Experience the vibrant flavors of Spain with this modern take on traditional Chicken Paella. Utilizing best practices in contemporary cooking, this recipe brings out the rich blend of saffron, smoked paprika, and fresh vegetables, all simmered to perfection with tender chicken thighs.

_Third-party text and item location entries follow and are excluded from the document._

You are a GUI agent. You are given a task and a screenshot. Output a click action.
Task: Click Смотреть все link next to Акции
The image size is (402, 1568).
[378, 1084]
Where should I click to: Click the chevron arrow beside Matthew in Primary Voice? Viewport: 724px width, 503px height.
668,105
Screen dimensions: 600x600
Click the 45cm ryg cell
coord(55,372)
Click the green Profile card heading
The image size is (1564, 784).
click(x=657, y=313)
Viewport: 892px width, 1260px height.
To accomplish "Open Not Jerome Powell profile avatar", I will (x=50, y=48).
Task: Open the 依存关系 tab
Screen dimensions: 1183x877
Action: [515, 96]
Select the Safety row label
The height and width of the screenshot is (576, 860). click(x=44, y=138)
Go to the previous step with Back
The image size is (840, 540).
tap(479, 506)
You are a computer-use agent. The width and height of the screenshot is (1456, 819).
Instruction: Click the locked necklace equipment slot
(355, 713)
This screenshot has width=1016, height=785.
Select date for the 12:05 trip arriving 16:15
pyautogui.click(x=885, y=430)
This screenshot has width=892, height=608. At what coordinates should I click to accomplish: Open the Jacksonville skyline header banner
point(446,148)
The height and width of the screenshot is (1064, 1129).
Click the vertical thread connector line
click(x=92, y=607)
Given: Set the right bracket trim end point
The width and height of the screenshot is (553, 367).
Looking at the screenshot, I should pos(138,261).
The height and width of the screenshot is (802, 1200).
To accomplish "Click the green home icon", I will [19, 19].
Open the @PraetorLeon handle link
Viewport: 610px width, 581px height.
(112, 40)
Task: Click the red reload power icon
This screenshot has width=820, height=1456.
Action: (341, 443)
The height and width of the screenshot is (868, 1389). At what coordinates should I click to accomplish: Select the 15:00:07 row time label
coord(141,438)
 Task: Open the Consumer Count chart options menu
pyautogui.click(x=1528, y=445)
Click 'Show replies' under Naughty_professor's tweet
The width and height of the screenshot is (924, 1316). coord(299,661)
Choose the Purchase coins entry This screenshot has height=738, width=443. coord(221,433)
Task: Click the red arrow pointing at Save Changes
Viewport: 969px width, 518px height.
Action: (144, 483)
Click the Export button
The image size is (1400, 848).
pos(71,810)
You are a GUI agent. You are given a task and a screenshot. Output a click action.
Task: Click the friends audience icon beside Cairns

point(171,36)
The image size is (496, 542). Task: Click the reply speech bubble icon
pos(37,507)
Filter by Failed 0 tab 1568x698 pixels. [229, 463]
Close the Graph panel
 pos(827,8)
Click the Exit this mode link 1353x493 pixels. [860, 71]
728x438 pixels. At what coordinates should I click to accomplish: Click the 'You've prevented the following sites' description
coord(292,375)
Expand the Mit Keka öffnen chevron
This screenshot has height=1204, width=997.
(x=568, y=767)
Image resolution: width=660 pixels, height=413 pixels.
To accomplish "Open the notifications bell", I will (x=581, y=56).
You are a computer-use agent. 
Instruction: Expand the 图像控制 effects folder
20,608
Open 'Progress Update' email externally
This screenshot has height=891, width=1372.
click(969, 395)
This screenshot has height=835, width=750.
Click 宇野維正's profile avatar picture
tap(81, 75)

Easy to make yet impressively delightful, it's perfect for a satisfying family meal.

Ingredients

  • 2 tablespoons olive oil
  • 1 pound chicken thighs, boneless and skinless
  • 1 onion, diced
  • 2 cloves garlic, minced
  • 1 red bell pepper, diced
  • 1 cup Arborio rice
  • 2 cups chicken broth
  • 1 tomato, diced
  • 1 cup frozen peas
  • 1 teaspoon smoked paprika
  • 1/2 teaspoon saffron threads
  • Salt and pepper to taste
  • Lemon wedges, for serving

Directions

  1. 1

    Heat the olive oil in a large skillet over medium-high heat.

  2. 2

    Brown the chicken thighs until golden, about 5 minutes. Set aside.

  3. 3

    In the same skillet, cook onion, garlic, and red bell pepper until softened, about 5 minutes.

  4. 4

    Stir in the tomato, smoked paprika, and saffron. Add salt and pepper to taste.

  5. 5

    Mix in the Arborio rice, ensuring it is coated with the vegetable mixture.

  6. 6

    Pour in the chicken broth and bring to a gentle simmer. Cook covered on low heat for 25 minutes.

  7. 7

    Stir in the frozen peas and continue cooking uncovered for 5 minutes until rice is tender.

  8. 8

    Serve the paella topped with grilled chicken thighs and lemon wedges.

Chef's tip

This paella stays true to tradition while embracing modern cooking efficiency. Feel free to substitute Arborio rice with bomba rice for a more authentic texture.